1. We need to give ’em a few more days to spider Inkstain, apparently. Soon I will Rule the Googleverse (when people search on “radioactive laundry lint”)!

  2. It’s workin’ now!

    Reminds me of my hypothesis that laundry dryers use quantum mechanics to produce copious quantities of element 3.5 – Lintium.

    Cheers, Dave

  3. I thought I read somewhere that Lintium reacts with oxygen to create a time-space vortex, thus explaining why I have so many single sox?



  4. Dano – Almost. In fact, it’s a Lintium-carbon dioxide reaction, which explains the increasing loss of socks as atmospheric greenhouse gases increase. For reasons that are still not well understood, the models suggest we should expect to see the most significant effect at high latitudes, and some data from the laundry room at McMurdo Station seems to support this. However, there’s conflicting data from laundromats in Greenland, and skeptics suggest the McMurdo data is really a result of those Russian guys stealing socks. So I don’t think the question is at all settled.

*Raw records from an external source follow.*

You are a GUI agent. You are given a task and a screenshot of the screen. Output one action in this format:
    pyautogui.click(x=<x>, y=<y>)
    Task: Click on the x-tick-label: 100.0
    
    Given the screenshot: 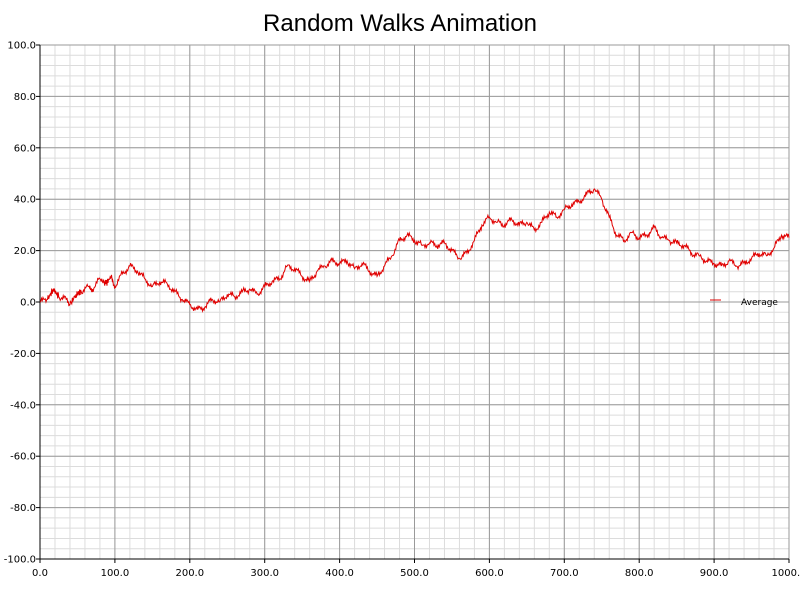 What is the action you would take?
    pyautogui.click(x=116, y=574)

  5. As I said to Benny Peiser the other day* (when, after failing to replicate the Oreskes search string, he emailed his misunderstanding of her paper to the CCNet list) — search the way other people do, to find what they tell you is there:
    Results …. about 18,900 for +radioactive +laundry +lint

    the decay of radon daughter products, collected from some lint from a clothes dryer filter. Each reading is one minute apart.

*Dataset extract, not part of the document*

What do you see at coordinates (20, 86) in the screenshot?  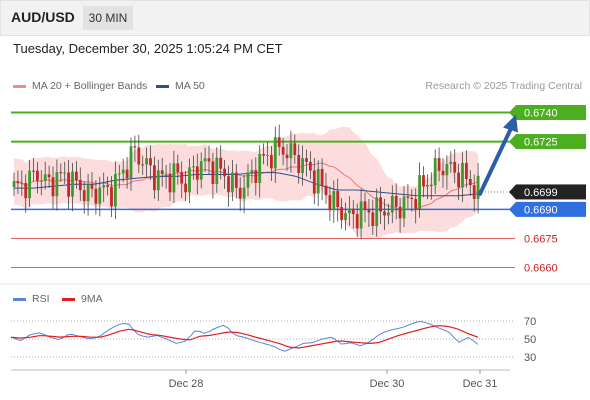 I see `bollinger-swatch` at bounding box center [20, 86].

    *I get his CCNet email list, and pointed out his similar error in search design the day he announced his misunderstanding of the Oreskes study, as did a huge crowd of other people.

  6. Hank –

    If I might quote your criticism back at you: “search the way other people do, to find what they tell you is there”. Or, in this case, not there. 🙂

    You’re picking at the wrong bit of lint. I searched for what I wanted to search for, which was the phrase “radioactive laundry lint,” not for pages with the separate words “radioactive” and “laundry” and “lint” in them. You’ll notice my wording: “the phrase”. I did this after digging through the newspaper archive at work and finding a very old pre-Google-era newspaper story done years ago by a colleague with the phrase in it. For some reason the phrase struck me as amusing (I’m told I’m easily amused), which is why I Googled it as I did.

  7. I do appreciate the game of finding phrases that never appeared on Google.
    The first collection I recall seeing is at http://www.tbtf.com/jargon-scout.html — New Scientist also announces them from time to time.

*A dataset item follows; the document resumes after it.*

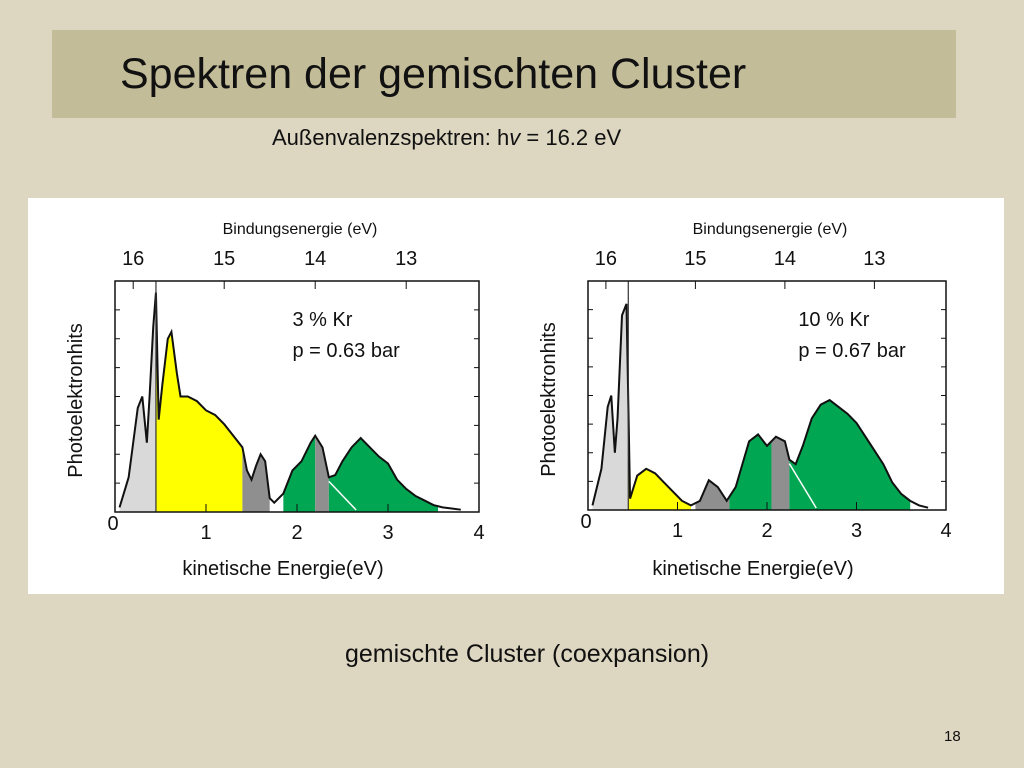 The width and height of the screenshot is (1024, 768). What do you see at coordinates (322, 320) in the screenshot?
I see `annotation-line-1: 3 % Kr` at bounding box center [322, 320].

    But my followup was tangential and pedantic, a rimshot; I happened to have run the same search you did recently, while showing friends how that collected dryer lint and vacuum cleaner dust does register on a Geiger counter.

    Tangential again — I suppose somewhere Google has the complete collection of searches that led to no result — an invaluable marketing tool knowing what people search for and don’t find. Did you ever read Avram Davidson’s “The Sources of the Nile”? Google’s found it, I think.